** RECORDS PROVIDED follows **

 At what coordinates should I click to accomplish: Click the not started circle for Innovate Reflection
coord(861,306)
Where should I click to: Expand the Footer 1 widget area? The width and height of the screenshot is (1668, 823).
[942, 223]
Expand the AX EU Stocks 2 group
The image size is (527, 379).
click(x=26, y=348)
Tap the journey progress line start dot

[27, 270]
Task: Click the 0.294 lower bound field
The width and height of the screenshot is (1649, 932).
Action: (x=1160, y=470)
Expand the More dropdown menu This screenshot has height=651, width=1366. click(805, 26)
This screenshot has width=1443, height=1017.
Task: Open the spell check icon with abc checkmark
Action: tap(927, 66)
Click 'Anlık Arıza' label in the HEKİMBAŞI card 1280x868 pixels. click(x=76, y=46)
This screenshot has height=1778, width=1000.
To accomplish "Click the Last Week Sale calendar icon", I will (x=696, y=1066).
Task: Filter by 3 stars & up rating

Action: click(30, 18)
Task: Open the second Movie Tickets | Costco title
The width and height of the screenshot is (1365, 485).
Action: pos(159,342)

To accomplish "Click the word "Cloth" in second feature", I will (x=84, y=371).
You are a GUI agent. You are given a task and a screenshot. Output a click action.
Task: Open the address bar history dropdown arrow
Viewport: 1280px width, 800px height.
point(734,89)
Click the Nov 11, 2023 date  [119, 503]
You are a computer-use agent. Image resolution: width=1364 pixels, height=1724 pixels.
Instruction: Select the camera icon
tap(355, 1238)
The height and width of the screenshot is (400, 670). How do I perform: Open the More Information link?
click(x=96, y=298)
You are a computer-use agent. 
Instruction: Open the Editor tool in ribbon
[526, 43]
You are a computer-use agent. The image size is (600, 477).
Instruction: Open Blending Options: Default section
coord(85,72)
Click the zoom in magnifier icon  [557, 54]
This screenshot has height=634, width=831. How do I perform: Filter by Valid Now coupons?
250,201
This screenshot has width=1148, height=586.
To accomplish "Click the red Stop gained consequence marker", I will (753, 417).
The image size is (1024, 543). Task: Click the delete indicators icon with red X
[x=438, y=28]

** End of RECORDS PROVIDED **

YOUR TASK. In the lines above, spot each one that contains the word "second" and copy it.

TASK ANSWER.
Task: Open the second Movie Tickets | Costco title
To accomplish "Click the word "Cloth" in second feature", I will (x=84, y=371).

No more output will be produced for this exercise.